Original title: Estiu 1993
Spain – Family Drama – Year: 2017 – Running time: 97 mins
Languages: Catalan
Audience Response:
Rating: (4.48 from 27 responses)
- Excellent’: 18 votes
- ‘Very Good’: 6 votes
- ‘Good’: 2 votes
- ‘Satisfactory’: 0 votes
- ‘Poor’: 1 vote
Read the comments here or visit our “Summer 1993” discussion
Synopsis:
Following the death of her parents, six-year-old Frida leaves Barcelona and her grandparents for the countryside where she will now live with her uncle and aunt and their daughter Anna. Exploring the unfamiliar rural world, she gradually gets to know her new ‘parents’, while still burdened by the trauma of her loss. Establishing an evocative sense of time and place, this is a beautifully crafted film, winner of many awards.
In this semi-autobiographical period piece, Simón achieves the rare feat of faithfully recreating the mysterious consciousness of a child.
Peter Keough (Boston Globe)
Director: Carla Simón
Las pequeñas cosas (Short, 2015) / Lipstick (Short, 2013)
Cast:
Laia Artigas … Frida
Paula Robles … Anna
Bruna Cusí … Marga
David Verdaguer … Esteve
Fermí Reixach … Avi
Montse Sanz … Lola
(for full cast, and more information, see “Summer 1993” in IMDB)
CFC Film Notes
Summer of 93 is the first full length feature written and directed by Carla Simon. She trained in film in both Barcelona and London and had previously made and exhibited at various festivals two short films; Born Positive (documentary) and Lipstick (fiction).
The film describes a summer as spent by a 6 year old orphan whose parents have died of AIDS and who has moved from Barcelona to her new home with her aunt, uncle and their own younger daughter in the Catalan countryside. The circumstances parallel Simon’s own experience as she too was orphaned at 6 after her own parents had died of AIDS.
The AIDS epidemic in Spain was drug fuelled. After the honeymoon period post Franco, a more hedonistic lifestyle took over and the drugs poured into Spain with little government intervention. Spain was the European country with the most deaths from AIDS, so Simon’s story was not unique.
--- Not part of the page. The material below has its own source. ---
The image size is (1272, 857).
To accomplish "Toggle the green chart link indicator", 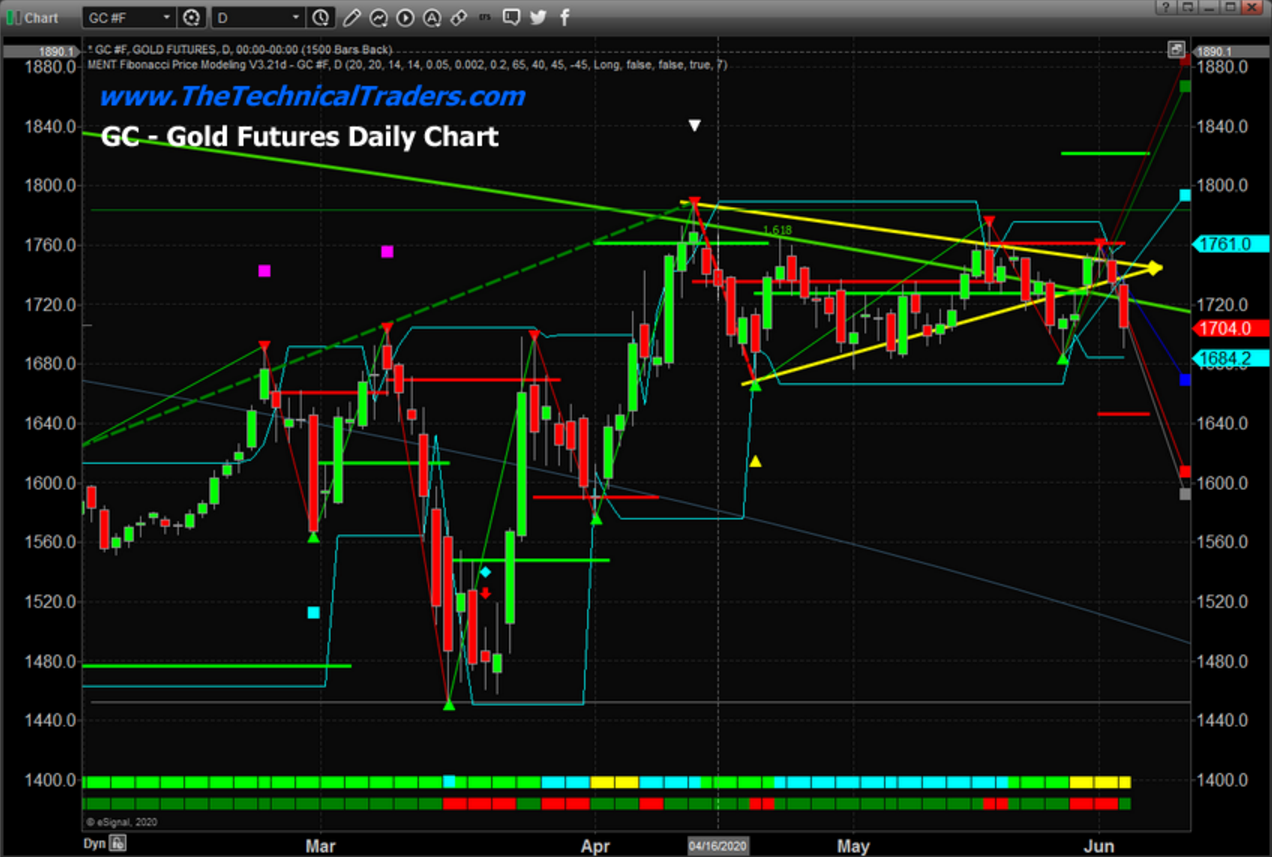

This not however an autobiographical film as such, as Simon used her own memories, retold memories and childhood photographs to fashion the script, but there are invented scenes and Frida, the main character is not Simon. Directing the 2 main leads Frida and Anna, who were 6 and 4 years old respectively, meant of course that they could not be expected to read and work from a written script. Simon would get them to repeat certain sentences but the dialogue and conversations became adapted as they went along, but the storyline of the script was adhered to.
Simon has said that “You have to forget the fact that it is your story,” and block out the emotions. The film however is emotionally accurate in that Frida exhibits the way a child may react to death in a completely different way to a teenager or adult and doesn’t stop playing, laughing and having a nice summer. The common aspects of childhood everywhere are captured in the games and the fact that at her age Frida is more talked about then talked to.
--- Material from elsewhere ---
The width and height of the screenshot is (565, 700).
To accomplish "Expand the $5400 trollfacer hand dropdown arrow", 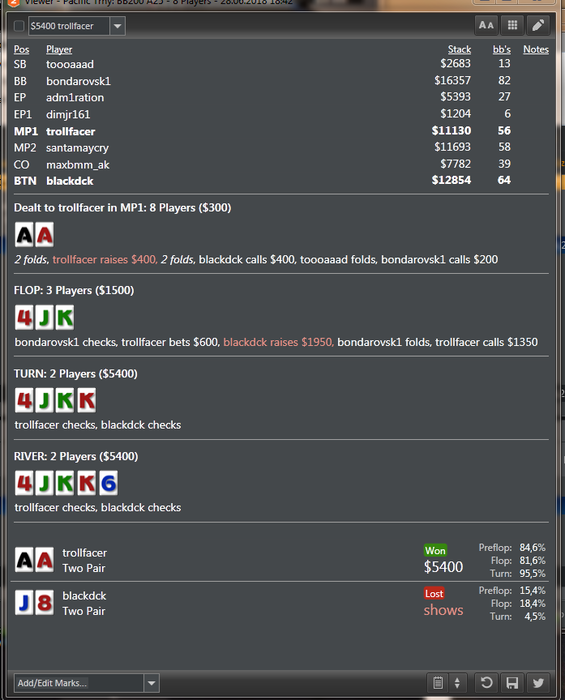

Over the summer Frida learns to adapt to her new life and her new family. The country is a challenge to her and she finds nature both mysterious and estranging. She now also has a little sister and has to absorb this new responsibility and “sibling” rivalry, whilst the aunt and uncle have to also learn to love Frida as their own daughter. Both parties go through gamut of emotions to achieve a new fragile balance with the fact that Frida is there for ever.
Another element that Simon wanted to portray was the generational aspects of family life: the grandparents from the Catholic Franco era, their leftist children and then the next generation that would be a mixture of them both.
It is a portrait that captures both innocence and worldly experience. The film was a big success in Catalonia and also at the London Film Festival.
Selected UK reviews:
Observer (Wendy Ide)
The Arts Desk(Tom Birchenough)
Guardian (Peter Bradshaw)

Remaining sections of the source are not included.